If you're looking at a task (TCB) that loaded a program, then you need to 
consider that TCB's tasklib (TCBJLB), and its parent TCB's tasklib (if any), 
and its parent TCB's tasklib (if any), ..., up to the first jobstep TCB you 
come to. The jobstep TCB's TCBJLB will point to the JOBLIB or STEPLIB, if any. 

Any lower-level TCB might have a TCBJLB that points to the same tasklib as its 
parent, or a different a tasklib, so you'll probably want to avoid checking the 
same DCB more than once as you move up the TCB chain. 
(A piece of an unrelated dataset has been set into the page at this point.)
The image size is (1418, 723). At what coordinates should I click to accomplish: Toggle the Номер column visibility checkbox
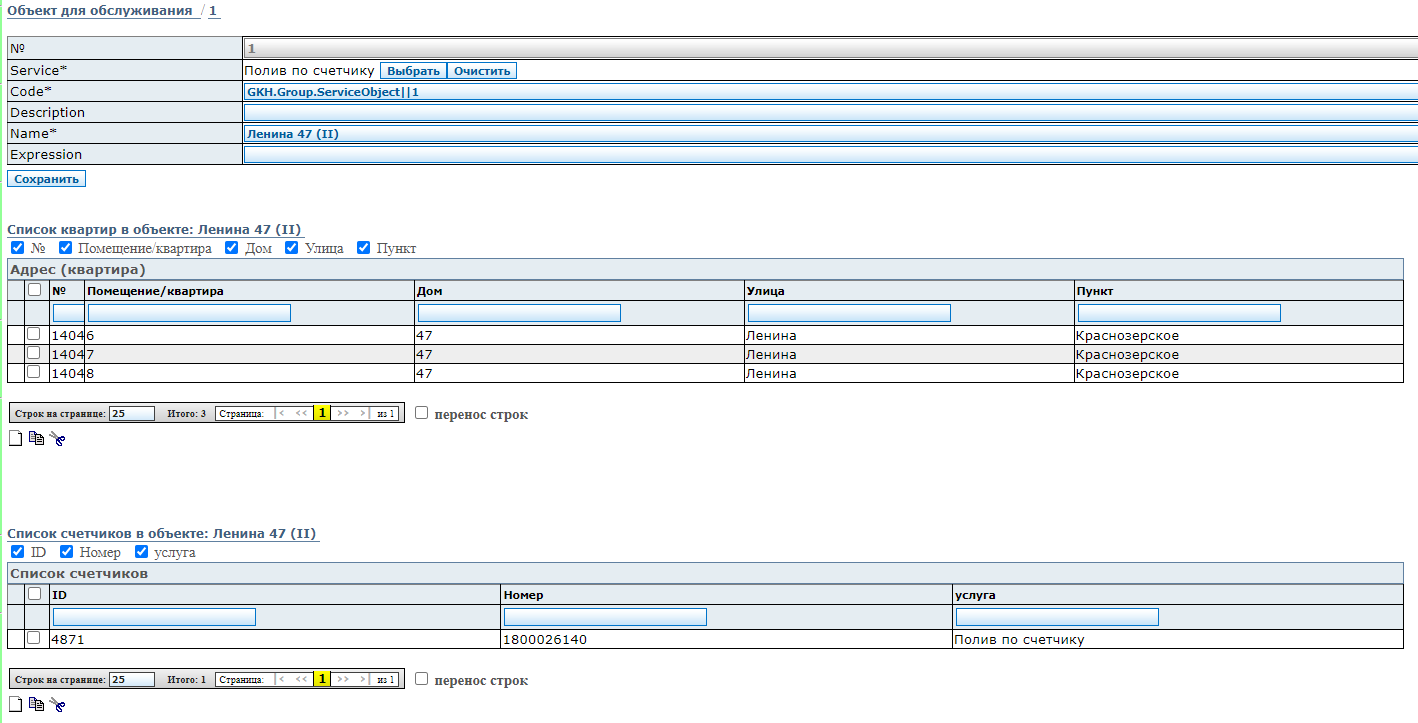click(67, 552)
Tasklibs are setup in many places. It's not just TSOLIB or ISPLLIB. Yes, TSOLIB 
may setup one for the TMP to use when attaching programs. Also, if ISPLLIB is 
allocated when you enter ISPF then ISPF will set it up as a tasklib for the 
tasks it attaches (and the ones they attach, ...). But additionally,  the TSO/E 
CALL command will setup a tasklib when it does an ATTACH, and ISPF may setup 
another one if a program running under ISPF does a LIBDEF for ISPLLIB (and that 
will be separate from the ISPLLIB DD statement) and then uses ISPEXEC SELECT 
CMD to run a command. (But if the program uses ISPEXEC SELECT PGM then the 
ISPLLIB LIBDEF will not be used as a tasklib.)  Next, any program using ATTACH 
may setup another one for its new subtask.
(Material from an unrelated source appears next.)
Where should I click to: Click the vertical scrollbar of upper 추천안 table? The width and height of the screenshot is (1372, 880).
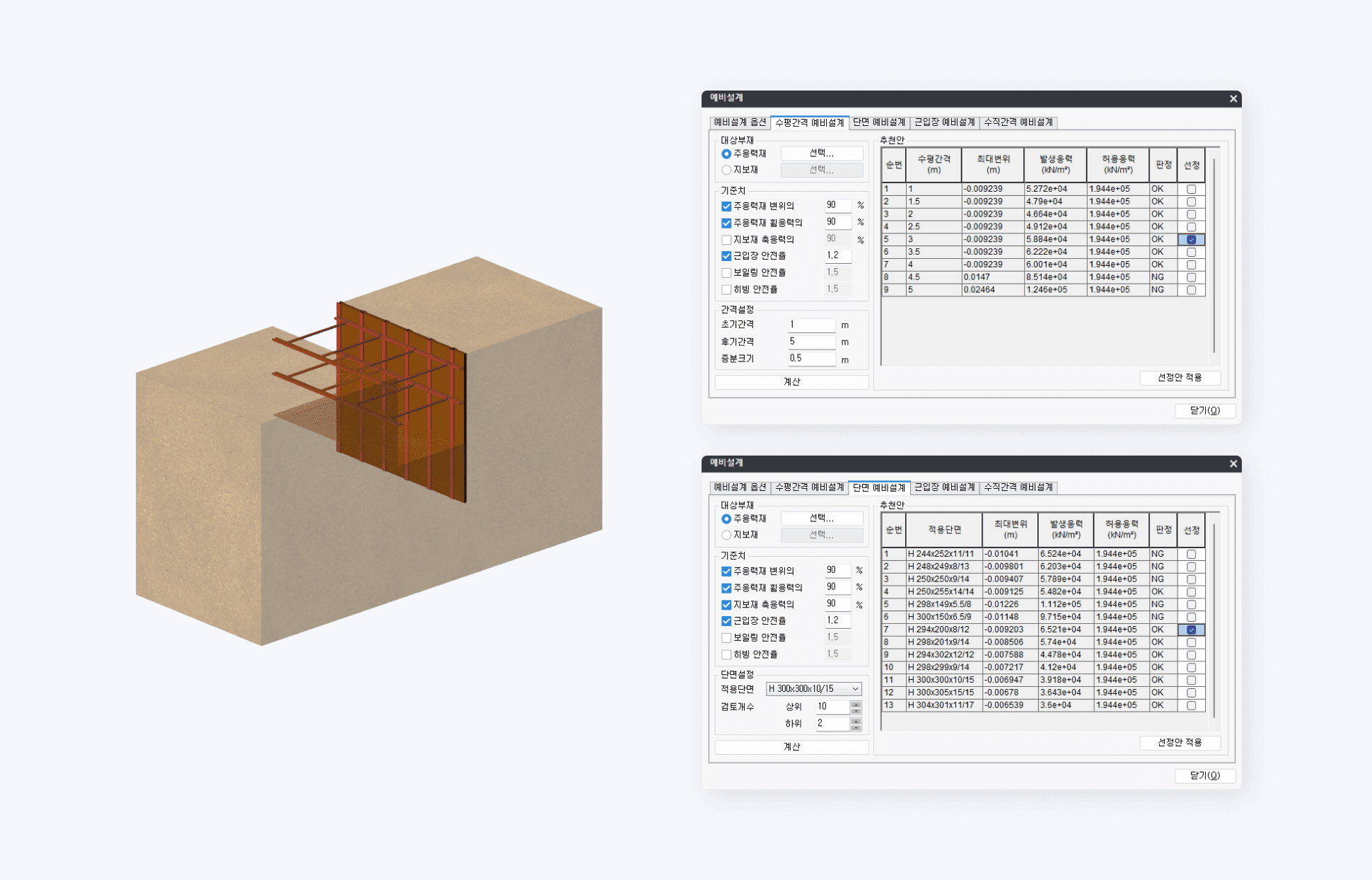pyautogui.click(x=1214, y=255)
So there could be a lot of levels of TCBs, each with a TCBJLB, and each 
possibly representing a different library concatenation or the same 
concatenation as some other TCB above it.
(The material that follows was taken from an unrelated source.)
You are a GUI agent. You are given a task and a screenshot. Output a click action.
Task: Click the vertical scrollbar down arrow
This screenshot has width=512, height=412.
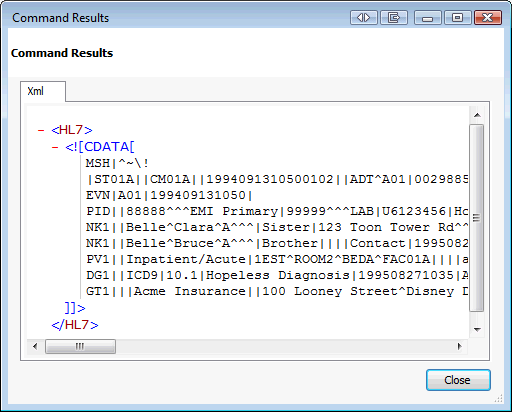pos(477,329)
I don't recall that you've mentioned searching LPA yet, so don't forget about 
doing that, and in the proper order.

Another issue will come, I think, from an ATTACH or a LOAD that specifies a DCB 
pointer. None of the TCBs will point to that, so you wouldn't know to look in 
that library concatenation. And ATTACH, for example, might load the first 
program from one library but specify a different one as the tasklib for any 
subsequent module loading the new task does. 

Finally, if authorized code is involved, then your code also needs to account 
for the fact that when authorized code tries to load a module the system may 
ignore a module in a non-authorized library if it can find one in an authorized 
library later in the library search order. So if the module was loaded by an 
authorized caller you may need to bypass some library concatenations when doing 
your search. (And yes, I do mean "may" in this paragraph. Sometimes 
unauthorized libraries will be ignored, and sometimes they won't, depending on 
the macro and the keywords used, but the details are more than I want to 
consider this late at night.)

I don't think you've really explained the details of what you're trying to 
accomplish, but I have the feeling that the general case may be much more 
complicated than you think it is if you want to handle everything properly.